The use of BLR with a good choice of compression threshold $\tau _b$ generally results in substantial reductions of the LU-IR and GMRES-IR execution times. As the BLR threshold increases, the operational complexity and, consequently, the execution time of the factorization and solve operations decreases; conversely, the number of iterations increases up to the point where convergence may not be achieved anymore. The optimal BLR threshold value that delivers the lowest execution time obviously depends on the problem. It must be noted that even though the GMRES-IR variants achieve convergence for larger $\tau _b$ values, this leads to an excessive number of iterations whose cost exceeds the improvement provided by BLR; as a result, these variants are slower than LU-IR ones ($u_f=$ s but also $u_f=$ d) in all cases. Consequently, the single-precision factorization LU-IR variant generally achieves the best execution time on this set of problems, similarly to what was observed in Section 5.3, with a few exceptions. On perf009ar the double-precision factorization LU-IR variant is the best due to the fact that similarly to the full rank case (see Section 5.3.1) the BLR factorization is less than twice as fast when single precision is used instead of double for the same $\tau _b$ value; additionally, a substantial number of iterations is needed to achieve convergence. It is worth mentioning that on this matrix the GMRES-IR variant with $u_g=u_p=$ d is faster than the single-precision factorization LU-IR variant (36.9 s versus 40.3 s) and consumes less memory than the double-precision factorization LU-IR variant (20.0 GB versus 37.1 GB). On CarBody25M, DMUMPS is the fastest variant as in the full rank case; this is due to the fact that, on this problem, BLR does not achieve a good reduction of the operational complexity and, therefore, of the execution time.

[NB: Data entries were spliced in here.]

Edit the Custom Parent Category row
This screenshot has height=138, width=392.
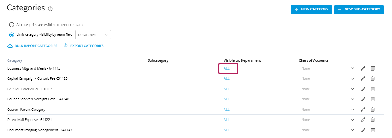click(363, 110)
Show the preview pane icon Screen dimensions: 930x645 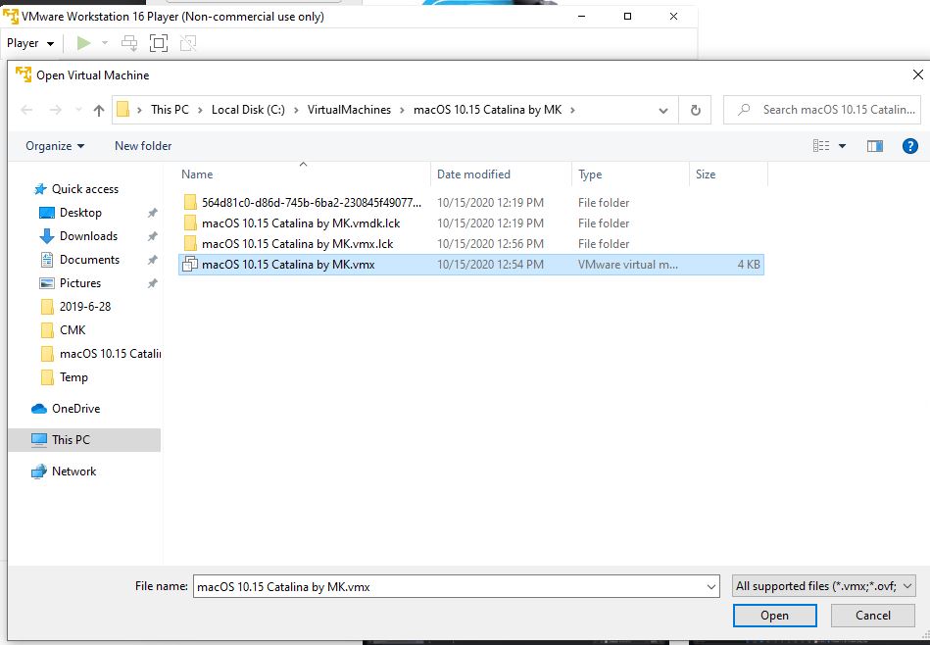(875, 146)
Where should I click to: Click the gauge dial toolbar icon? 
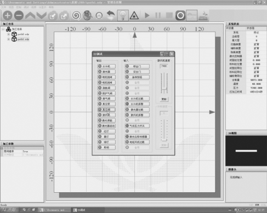[x=99, y=16]
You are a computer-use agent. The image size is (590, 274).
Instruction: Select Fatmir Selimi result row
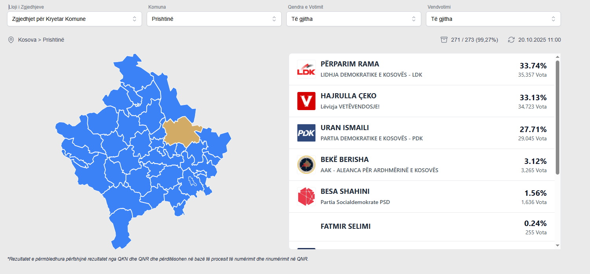tap(422, 227)
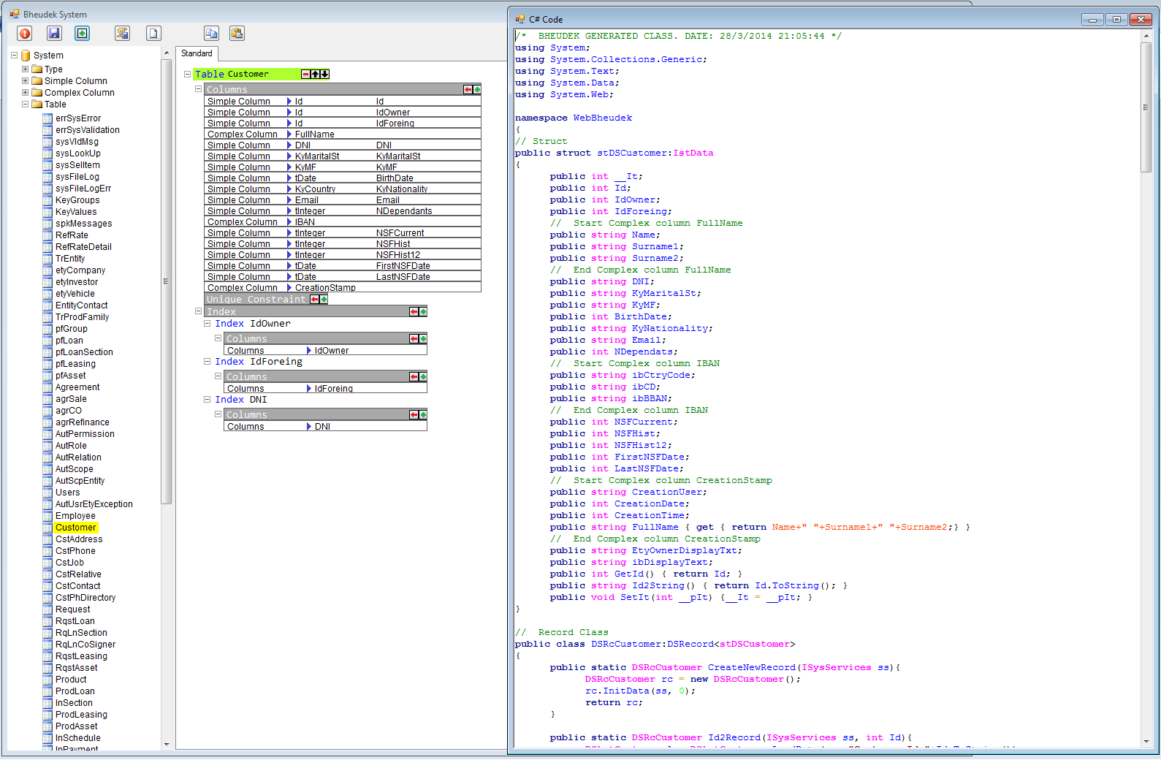The image size is (1161, 760).
Task: Click the script with floppy disk icon
Action: pos(122,34)
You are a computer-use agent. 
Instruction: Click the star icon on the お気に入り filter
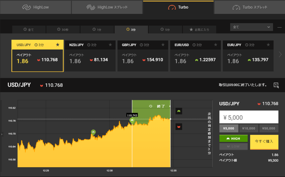point(191,29)
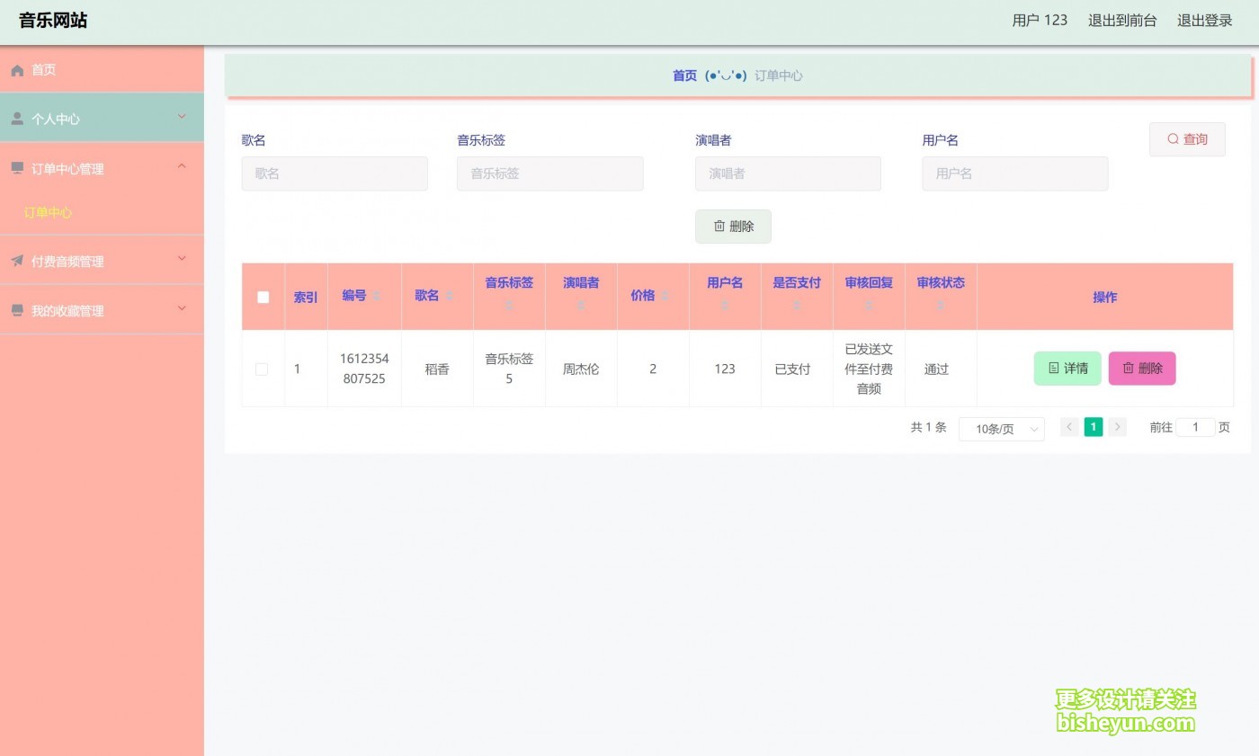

As for the storage, the use of BLR leads to a different outcome with respect to the case where a full-rank factorization is used (see Section 5.3) where the single-precision factorization LU-IR variant is the best. This is due to the combination of two factors. First, when BLR is used, the relative weight of the active memory is higher, because it corresponds to data that is not compressed due to the choice of parameters we have made; consequently, the memory consumption peak is often reached during the factorization rather than during the iterative refinement. Second, the memory consumption of the factorization decreases monotonically when the BLR threshold is increased. As a result of these two effects, the GMRES-IR variants achieve the lowest memory consumption on this set of problems, because they can preserve convergence for larger values of $\tau _b$ than the LU-IR variants can. For example, on tminlet3M the GMRES-IR variant with $u_g=u_p=$ d consumes almost $15\%$ less memory than the LU-IR one with $u_f=$ s (70.9 GB versus 82.4 GB), on thmgas the GMRES-IR variant with $u_g=u_p=$ d consumes almost $30\%$ less memory than variant LU-IR with $u_f=$ s (43.7 GB versus 61.4 GB), and on matrix 24 the GMRES-IR variant with $u_g=u_p=$ d consumes more than $35\%$ less memory than variant LU-IR with $u_f=$ d (41.8 GB versus 64.8 GB). It is worth pointing out that the value of $\tau _b$ for which GMRES-IR achieves the lowest possible memory consumption is not always the largest value for which convergence is still possible. This is because for a large number of iterations the memory needed to store the Krylov basis may exceed the savings obtained with BLR. This problem can be overcome or mitigated by choosing an appropriate value for the $\tau _g$ threshold or, similarly, using a restarted GMRES method; we leave this analysis for future work.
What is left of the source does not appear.